L’imprenditore pensava di poter essere lasciato in pace cedendo al ricatto, ma la sua situazione si è aggravata in quanto i malviventi hanno preso ad aggiungere interessi e fantomatiche spese legali, raddoppiando la pretesa estorsiva. A quel punto, la vittima dell’estorsione decideva di denunciare tutto ai carabinieri, liberandosi così del pesante giogo.

Diverso, ma altrettanto grave e inquietante, il secondo episodio di estorsione: un piccolo imprenditore edile, che aveva appena avviato la sua attività nella zona di Bitonto, si è fatto presentare da un suo dipendente “degli amici” che avrebbero potuto agevolare i suoi affari sul territorio e che si sarebbero poi rivelati sodali di un gruppo criminale, capeggiato dal 26enne bitontino Giovanni Stellacci, contiguo alla criminalità organizzata del territorio, in particolare al clan mafioso Conte-Cassano.

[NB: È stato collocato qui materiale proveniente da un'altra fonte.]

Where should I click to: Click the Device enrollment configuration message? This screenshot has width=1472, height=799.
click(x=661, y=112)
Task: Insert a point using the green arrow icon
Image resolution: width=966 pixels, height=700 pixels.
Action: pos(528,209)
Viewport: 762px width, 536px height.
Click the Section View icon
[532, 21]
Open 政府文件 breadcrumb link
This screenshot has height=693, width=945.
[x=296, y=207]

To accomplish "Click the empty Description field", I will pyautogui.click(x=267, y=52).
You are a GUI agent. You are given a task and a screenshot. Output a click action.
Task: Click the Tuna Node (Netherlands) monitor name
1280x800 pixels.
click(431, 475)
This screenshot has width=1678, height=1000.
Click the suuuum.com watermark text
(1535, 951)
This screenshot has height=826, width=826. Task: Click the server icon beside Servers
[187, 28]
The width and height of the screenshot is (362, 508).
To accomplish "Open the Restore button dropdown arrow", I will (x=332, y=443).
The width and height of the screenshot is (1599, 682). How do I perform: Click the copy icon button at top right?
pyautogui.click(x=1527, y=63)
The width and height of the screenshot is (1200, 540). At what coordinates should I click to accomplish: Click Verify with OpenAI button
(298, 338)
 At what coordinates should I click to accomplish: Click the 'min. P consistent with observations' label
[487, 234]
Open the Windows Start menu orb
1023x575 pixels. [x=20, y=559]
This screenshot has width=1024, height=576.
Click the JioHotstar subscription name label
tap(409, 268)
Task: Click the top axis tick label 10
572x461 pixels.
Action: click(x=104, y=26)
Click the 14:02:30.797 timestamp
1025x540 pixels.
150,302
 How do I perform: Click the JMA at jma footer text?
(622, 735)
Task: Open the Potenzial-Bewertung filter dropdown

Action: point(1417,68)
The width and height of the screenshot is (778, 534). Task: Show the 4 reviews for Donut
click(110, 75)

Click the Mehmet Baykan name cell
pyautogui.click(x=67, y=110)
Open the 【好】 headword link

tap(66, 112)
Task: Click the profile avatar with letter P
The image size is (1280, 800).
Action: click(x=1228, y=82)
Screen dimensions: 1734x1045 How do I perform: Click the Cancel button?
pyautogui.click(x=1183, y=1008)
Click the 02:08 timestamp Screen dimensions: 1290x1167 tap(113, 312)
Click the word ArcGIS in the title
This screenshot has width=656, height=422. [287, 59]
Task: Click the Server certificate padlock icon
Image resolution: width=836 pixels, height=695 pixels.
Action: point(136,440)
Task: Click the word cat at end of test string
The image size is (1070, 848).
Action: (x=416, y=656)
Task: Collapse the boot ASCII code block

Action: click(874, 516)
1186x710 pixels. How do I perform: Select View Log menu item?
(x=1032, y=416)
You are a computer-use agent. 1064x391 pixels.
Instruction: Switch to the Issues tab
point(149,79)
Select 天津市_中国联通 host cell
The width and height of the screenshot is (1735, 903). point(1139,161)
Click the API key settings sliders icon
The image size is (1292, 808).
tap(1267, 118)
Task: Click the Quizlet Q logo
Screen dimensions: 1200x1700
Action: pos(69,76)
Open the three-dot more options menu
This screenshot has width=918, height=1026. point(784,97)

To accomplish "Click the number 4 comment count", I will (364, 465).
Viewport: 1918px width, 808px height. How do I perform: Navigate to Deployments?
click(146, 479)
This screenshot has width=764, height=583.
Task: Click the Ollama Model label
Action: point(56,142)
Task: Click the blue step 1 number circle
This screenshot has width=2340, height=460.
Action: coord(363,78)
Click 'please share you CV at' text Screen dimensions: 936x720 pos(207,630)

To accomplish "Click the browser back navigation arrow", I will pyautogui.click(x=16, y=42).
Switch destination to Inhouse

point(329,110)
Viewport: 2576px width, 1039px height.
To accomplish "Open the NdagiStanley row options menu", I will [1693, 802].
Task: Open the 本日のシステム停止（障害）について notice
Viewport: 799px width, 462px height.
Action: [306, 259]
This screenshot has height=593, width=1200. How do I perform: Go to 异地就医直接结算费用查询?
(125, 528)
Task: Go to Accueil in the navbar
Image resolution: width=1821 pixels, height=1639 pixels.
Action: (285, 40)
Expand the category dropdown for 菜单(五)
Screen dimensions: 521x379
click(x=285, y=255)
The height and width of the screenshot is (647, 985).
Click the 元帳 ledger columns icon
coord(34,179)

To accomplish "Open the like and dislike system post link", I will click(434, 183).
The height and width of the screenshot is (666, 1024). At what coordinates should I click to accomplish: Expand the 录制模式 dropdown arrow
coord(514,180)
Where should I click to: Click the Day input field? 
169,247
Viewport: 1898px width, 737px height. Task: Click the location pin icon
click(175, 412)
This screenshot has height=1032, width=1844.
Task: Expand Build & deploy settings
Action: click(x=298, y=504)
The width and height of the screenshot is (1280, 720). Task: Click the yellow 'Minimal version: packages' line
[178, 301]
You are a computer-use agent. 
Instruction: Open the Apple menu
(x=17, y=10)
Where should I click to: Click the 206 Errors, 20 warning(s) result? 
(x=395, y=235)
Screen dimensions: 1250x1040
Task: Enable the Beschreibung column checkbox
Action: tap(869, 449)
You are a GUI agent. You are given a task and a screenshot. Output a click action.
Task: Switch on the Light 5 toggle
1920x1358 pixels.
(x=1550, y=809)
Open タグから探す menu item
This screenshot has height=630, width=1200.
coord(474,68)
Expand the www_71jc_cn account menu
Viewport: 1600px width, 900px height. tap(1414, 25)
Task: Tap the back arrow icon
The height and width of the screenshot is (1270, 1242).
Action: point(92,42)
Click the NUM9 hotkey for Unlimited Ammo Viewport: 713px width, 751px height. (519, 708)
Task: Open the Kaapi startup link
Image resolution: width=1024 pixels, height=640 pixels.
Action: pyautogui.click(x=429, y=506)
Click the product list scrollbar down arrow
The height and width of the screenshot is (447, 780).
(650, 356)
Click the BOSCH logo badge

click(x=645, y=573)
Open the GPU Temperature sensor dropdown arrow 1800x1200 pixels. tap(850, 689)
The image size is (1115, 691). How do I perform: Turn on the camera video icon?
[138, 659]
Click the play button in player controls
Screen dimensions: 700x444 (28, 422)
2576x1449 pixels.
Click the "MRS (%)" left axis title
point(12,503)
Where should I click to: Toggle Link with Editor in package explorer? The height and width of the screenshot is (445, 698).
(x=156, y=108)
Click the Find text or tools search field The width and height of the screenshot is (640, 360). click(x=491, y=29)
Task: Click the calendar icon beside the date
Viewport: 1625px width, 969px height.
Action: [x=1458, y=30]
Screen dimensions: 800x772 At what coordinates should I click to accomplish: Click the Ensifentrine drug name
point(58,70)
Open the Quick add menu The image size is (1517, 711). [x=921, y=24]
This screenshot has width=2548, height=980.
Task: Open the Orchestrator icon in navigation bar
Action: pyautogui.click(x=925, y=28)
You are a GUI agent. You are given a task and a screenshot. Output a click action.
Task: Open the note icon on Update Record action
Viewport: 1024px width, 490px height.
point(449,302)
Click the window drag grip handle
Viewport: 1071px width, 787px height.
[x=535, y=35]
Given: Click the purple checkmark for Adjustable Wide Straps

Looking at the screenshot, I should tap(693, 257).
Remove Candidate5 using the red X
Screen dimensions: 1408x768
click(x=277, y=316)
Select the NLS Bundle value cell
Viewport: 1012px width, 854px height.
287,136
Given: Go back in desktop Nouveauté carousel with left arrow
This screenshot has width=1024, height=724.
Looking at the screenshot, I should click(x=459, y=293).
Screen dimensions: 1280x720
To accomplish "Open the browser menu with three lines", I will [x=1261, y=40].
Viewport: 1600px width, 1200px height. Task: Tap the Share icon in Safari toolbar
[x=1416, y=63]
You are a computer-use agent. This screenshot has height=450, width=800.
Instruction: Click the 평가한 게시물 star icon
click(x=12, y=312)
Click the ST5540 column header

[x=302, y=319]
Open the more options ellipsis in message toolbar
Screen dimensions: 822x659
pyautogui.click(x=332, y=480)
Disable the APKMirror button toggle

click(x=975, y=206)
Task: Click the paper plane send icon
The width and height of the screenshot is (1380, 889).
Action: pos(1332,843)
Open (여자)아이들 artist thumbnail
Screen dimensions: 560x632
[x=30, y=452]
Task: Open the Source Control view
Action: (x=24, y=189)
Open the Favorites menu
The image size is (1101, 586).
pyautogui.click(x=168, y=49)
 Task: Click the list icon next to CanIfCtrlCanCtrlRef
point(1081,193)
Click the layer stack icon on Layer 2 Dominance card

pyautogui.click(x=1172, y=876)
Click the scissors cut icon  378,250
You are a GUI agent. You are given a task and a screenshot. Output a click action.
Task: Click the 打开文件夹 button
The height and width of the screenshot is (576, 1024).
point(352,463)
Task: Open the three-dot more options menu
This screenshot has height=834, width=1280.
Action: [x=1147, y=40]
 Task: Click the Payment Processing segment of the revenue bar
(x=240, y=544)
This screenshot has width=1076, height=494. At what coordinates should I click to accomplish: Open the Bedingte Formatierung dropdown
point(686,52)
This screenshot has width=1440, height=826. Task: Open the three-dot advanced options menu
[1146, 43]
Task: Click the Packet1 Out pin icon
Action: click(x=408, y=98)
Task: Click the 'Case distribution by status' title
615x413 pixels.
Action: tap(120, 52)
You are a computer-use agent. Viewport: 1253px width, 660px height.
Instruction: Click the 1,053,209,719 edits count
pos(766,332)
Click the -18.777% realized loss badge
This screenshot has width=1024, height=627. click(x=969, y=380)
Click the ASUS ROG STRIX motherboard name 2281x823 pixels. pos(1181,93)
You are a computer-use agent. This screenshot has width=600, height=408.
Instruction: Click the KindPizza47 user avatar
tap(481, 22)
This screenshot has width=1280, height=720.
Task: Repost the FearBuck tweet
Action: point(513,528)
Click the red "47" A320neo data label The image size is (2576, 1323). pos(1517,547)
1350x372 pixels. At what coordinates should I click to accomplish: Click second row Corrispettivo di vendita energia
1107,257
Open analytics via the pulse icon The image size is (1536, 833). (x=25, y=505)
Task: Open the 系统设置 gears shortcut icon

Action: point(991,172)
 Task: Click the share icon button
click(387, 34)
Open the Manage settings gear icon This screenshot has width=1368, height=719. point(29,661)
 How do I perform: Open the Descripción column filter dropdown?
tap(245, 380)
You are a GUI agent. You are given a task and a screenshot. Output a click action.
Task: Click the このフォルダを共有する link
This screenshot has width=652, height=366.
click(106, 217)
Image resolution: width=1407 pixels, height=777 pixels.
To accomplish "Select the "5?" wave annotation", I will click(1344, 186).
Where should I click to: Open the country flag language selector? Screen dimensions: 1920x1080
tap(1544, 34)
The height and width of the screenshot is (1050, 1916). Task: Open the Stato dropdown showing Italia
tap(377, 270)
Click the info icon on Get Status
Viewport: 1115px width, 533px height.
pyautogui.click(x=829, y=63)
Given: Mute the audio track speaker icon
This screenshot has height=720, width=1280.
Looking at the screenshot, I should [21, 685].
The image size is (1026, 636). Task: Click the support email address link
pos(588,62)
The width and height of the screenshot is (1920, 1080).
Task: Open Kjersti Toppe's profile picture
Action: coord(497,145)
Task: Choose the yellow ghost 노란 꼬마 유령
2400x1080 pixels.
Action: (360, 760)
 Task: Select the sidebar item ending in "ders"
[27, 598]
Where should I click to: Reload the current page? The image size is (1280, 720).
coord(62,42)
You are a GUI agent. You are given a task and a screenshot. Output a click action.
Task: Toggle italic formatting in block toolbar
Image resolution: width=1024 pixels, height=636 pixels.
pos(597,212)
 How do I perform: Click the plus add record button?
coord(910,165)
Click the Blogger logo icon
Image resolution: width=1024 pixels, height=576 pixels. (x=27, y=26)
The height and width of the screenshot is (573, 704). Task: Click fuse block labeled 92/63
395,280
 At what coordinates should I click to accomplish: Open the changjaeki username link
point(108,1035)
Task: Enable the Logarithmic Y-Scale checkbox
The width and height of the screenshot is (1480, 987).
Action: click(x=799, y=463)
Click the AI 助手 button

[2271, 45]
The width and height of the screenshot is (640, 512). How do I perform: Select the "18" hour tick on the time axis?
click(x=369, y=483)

In questo caso, dopo i primi approcci amichevoli, è scattata la richiesta di pagare per avere una sorta di copertura assicurativa, un vero e proprio pizzo che però avrebbe consentito all’imprenditore di lavorare tranquillo in tutta la zona. Arrestato nell’operazione anche il dipendente, che avrebbe chiesto aiuto direttamente al gruppo criminale per “recuperare” una mensilità di stipendio arretrato. Nel complesso, il gruppo criminale ha taglieggiato all’imprenditore oltre 11mila euro.